**BAGIAN TEKS:**
Selasa 04 Jun 2013 15:16 WIB

Aneh, TNI AU Lebih Pilih Pesawat Tua Ketimbang Beli Baru

Rep: Muhammad Akbar Wijaya/ Red: Mansyur Faqih
Politikus PDIP TB Hasanuddin
Foto: Antara
Politikus PDIP TB Hasanuddin

REPUBLIKA.CO.ID, JAKARTA -- Wakil Ketua Komisi I DPR Bidang Pertahanan Keamanan, Tubagus Hasannudin menyayangkan langkah TNI Angkatan Udara (AU) yang lebih memilih menggunakan pesawat tempur hibah ketimbang membeli baru. Menurut Hasannudin keputusan TNI AU bisa mempermalukan citra pertahanan Indonesia. 

"Hibah itu terkesan kita ini negara tidak mampu. Cuma bisa pakai yang bekas," kata Hasannudin di Kompleks Parlemen Senayan, Selasa (4/6).

Hasannudin mengatakan, Komisi I DPR sebenarnya sudah menyetujui rencana strategi TNI AU membeli pesawat tempur baru. Sedianya, pada 2011, TNI AU akan membeli enam unit pesawat tempur F 16 blok 52 terbaru dengan total harga 600 juta dolar. Namun tiba-tiba rencana itu dibatalkan Kepala Staf TNI AU. "Kasau tiba-tiba memutuskan menerima hibah 24 pesawat F 16 (bekas US National Guard)," ujar Hasannudin.

**SOAL LATIHAN:**
• 1. Menurut artikel tentang pesawat TNI AU, berapa unit pesawat tempur F 16 blok 52 yang semula akan dibeli TNI AU pada 2011?
• 2. Ulangi tanpa perubahan bagian artikel tentang pesawat TNI AU di atas antara "Selasa 04 Jun" dan "citra pertahanan Indonesia.", termasuk kedua batas itu.

**BARIS DATA:**
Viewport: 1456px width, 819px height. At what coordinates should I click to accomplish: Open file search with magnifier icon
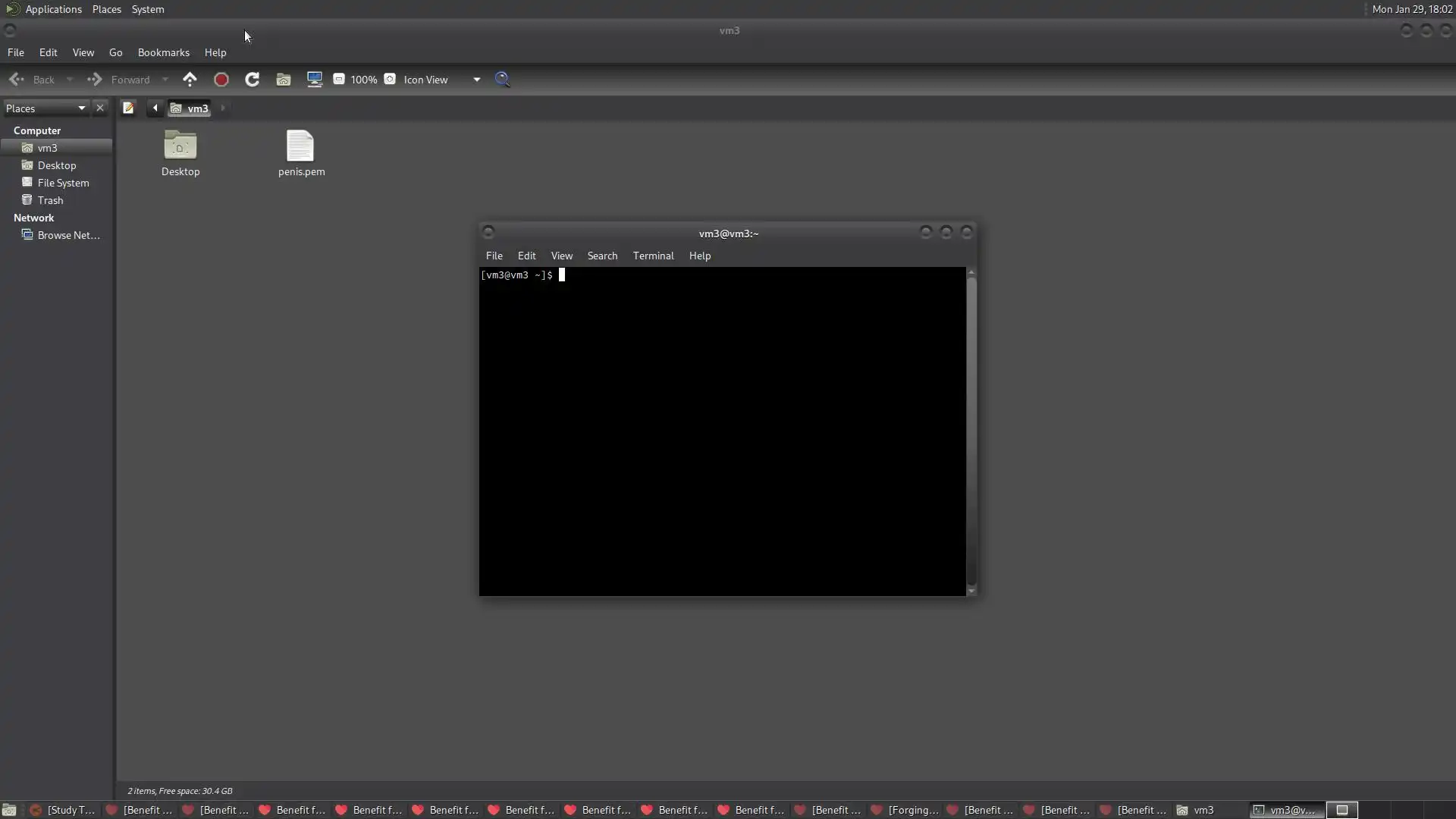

**JAWABAN SOAL:**
• 1. Enam unit.

• 2.
Selasa 04 Jun 2013 15:16 WIB

Aneh, TNI AU Lebih Pilih Pesawat Tua Ketimbang Beli Baru

Rep: Muhammad Akbar Wijaya/ Red: Mansyur Faqih
Politikus PDIP TB Hasanuddin
Foto: Antara
Politikus PDIP TB Hasanuddin

REPUBLIKA.CO.ID, JAKARTA -- Wakil Ketua Komisi I DPR Bidang Pertahanan Keamanan, Tubagus Hasannudin menyayangkan langkah TNI Angkatan Udara (AU) yang lebih memilih menggunakan pesawat tempur hibah ketimbang membeli baru. Menurut Hasannudin keputusan TNI AU bisa mempermalukan citra pertahanan Indonesia.